Postgresql – Merge two rows letting the second one override the first in PostgreSQL

postgresql

Say that you want to build an append only table in Postgres, where each modification is actually just a new row added to the table. Say that you have the below simple, and disregard all questions about performance, table of users.

create table user_revisions (id uuid, name text, password text, version bigserial);
insert into user_revisions (id, name, password)
values ('743ccdf0-e9d8-4268-b6d7-0645eb70feb9', 'Bengan', 'nthusaeo');
insert into user_revisions (id, name, password)
values ('743ccdf0-e9d8-4268-b6d7-0645eb70feb9', 'Bengan', 'åäö');

Getting the latest version of a user would look something like:

select * from user_revisions e1
where e1.id='743ccdf0-e9d8-4268-b6d7-0645eb70feb9'
order by version desc limit 1;

But then you come to the part where you want to start modifying the users. Each request to the database always has the uuid of the user being modified and some subset of all the fields that are otherwise present in the user_revisions table.
You want to make an insert with the last revision of the user as a set of default values? That is, do the equivalent of the Clojure code (merge a b) or Python {**a, **b}, where the two associative data structures a and b are merged and if there are any keys in a that also exist in b the values held in b will override those of a.

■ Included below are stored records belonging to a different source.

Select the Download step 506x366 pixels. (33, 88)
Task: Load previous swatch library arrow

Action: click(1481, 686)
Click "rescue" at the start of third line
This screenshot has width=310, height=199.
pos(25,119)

Below are some failed attempts at writing a select that produces the output that we in turn wants to insert as the latest revision.

with temp (password) as (values ('snthsnth'))
select * from user_revisions e1 natural left join temp
where e1.id='743ccdf0-e9d8-4268-b6d7-0645eb70feb9';

with temp (password) as (values ('snthsnth'))
select * from user_revisions e1 natural inner join temp
where e1.id='743ccdf0-e9d8-4268-b6d7-0645eb70feb9';

with temp (password) as (values ('snthsnth'))
select * from user_revisions e1 natural right join temp
where e1.id='743ccdf0-e9d8-4268-b6d7-0645eb70feb9';

The desired output would be:

 password  |                  id                  |  name  
-----------+--------------------------------------+--------                  
 snthsnth  | 743ccdf0-e9d8-4268-b6d7-0645eb70feb9 | Bengan

This output would then be inserted into the table as the latest version of the user with the id 743ccdf0-e9d8-4268-b6d7-0645eb70feb9.

Best Answer

It depends if you need something generic or if it can work with a "small" number of columns.

In your specific example, this query:

WITH new_data (id, name, password) AS (values ('743ccdf0-e9d8-4268-b6d7-0645eb70feb9'::uuid, NULL, 'snthsnth'))
SELECT 
id,
COALESCE(new_data.name, current_data.name) AS name,
COALESCE(new_data.password, current_data.password) AS password, 
current_data.version
FROM user_revisions current_data
INNER JOIN new_data USING (id)
WHERE id='743ccdf0-e9d8-4268-b6d7-0645eb70feb9'
ORDER BY current_data.version DESC LIMIT 1;

would produce the expected:

id                                      name    password    version
743ccdf0-e9d8-4268-b6d7-0645eb70feb9    Bengan  snthsnth    2

You can test things in this SQLFiddle: http://sqlfiddle.com/#!17/c4700/5/0

I am quite confident it could be made generic if needed, but it may be enough already for your needs?

However it will not work correctly if you need to store NULL values, and if you need to handle transition such as "some data value => NULL"

In such cases there would be a specific need to realy test the existence of each field and just take its value if present, including if it is NULL

In passing I would also say like @Lennart that it is better to separate archive data from live data for many reasons, one would be performance, to compute the "next" version you will only have to read one row (the live one) and then doing something as above, instead of having to do things like order by version desc limit 1 each time, which will be more costly, even with an index on version.